### What is being asked
Each line that contains the word "link" is to be copied from the records below.

### Data section

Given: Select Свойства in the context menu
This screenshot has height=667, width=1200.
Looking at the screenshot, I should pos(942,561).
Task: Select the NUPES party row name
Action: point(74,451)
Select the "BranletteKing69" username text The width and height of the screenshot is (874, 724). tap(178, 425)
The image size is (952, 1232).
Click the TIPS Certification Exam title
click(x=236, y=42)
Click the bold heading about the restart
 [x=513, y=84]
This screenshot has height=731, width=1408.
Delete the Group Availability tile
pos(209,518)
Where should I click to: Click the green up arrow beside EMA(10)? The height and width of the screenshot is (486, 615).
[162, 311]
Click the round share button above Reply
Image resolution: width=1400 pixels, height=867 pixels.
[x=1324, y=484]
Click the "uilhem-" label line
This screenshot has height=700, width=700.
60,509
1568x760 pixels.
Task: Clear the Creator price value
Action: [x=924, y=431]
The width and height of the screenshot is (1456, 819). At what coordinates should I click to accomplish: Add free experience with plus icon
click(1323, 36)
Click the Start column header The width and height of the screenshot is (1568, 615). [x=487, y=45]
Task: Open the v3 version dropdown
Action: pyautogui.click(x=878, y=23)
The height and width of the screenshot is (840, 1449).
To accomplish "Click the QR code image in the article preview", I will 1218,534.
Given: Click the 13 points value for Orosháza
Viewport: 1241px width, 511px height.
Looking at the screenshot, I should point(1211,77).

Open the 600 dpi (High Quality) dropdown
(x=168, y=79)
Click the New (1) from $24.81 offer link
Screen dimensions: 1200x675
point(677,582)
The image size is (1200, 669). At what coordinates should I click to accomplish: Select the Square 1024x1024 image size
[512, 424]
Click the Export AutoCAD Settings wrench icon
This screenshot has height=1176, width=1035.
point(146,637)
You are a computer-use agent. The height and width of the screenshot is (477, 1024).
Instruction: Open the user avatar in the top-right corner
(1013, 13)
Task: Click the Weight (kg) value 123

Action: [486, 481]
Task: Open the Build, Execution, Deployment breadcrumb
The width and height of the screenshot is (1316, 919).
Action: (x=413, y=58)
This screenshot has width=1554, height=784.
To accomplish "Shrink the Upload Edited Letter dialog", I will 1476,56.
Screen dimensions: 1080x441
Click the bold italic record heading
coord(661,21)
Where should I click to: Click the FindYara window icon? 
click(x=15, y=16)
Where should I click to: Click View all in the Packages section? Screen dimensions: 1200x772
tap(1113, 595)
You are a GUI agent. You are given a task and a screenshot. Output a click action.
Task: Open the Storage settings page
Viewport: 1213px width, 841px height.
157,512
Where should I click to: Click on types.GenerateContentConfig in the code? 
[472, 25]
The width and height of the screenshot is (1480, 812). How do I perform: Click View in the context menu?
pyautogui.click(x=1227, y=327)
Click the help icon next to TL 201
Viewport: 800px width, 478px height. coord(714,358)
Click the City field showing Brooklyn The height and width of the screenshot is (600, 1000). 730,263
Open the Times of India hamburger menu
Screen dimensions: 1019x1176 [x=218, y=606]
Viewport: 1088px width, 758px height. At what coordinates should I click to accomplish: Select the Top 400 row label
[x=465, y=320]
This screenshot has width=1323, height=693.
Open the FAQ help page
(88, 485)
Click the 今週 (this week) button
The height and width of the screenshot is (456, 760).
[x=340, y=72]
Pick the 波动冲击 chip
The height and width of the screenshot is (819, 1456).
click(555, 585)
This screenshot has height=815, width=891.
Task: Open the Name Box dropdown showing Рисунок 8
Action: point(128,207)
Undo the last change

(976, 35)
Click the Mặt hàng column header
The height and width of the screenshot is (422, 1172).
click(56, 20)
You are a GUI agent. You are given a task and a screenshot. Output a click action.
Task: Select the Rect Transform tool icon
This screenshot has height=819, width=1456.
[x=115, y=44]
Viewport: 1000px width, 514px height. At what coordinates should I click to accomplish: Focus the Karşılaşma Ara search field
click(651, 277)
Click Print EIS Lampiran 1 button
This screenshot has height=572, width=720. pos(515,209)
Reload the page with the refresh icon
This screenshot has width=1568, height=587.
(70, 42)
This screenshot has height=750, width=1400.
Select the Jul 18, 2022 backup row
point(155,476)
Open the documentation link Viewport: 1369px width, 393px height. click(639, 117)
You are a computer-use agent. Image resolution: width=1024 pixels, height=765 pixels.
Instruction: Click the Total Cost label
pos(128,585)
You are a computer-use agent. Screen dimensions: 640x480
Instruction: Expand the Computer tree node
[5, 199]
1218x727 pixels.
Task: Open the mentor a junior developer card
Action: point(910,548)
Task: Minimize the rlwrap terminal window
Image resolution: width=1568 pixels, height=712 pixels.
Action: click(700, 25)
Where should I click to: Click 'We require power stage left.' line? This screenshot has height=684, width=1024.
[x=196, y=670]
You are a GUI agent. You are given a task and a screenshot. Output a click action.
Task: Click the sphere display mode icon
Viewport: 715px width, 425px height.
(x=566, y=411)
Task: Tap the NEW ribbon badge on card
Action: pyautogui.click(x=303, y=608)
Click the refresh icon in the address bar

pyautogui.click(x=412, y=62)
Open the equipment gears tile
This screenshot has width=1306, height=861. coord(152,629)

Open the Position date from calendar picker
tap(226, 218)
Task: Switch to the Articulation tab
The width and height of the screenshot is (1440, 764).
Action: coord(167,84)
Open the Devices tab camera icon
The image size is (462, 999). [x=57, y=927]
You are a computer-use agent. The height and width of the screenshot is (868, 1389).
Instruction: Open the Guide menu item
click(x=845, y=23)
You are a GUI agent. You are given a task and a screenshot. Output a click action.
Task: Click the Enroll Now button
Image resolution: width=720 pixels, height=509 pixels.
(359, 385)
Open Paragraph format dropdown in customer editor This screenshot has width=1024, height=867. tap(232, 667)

### Completed exercise
Click the New (1) from $24.81 offer link
Open the documentation link Viewport: 1369px width, 393px height. click(639, 117)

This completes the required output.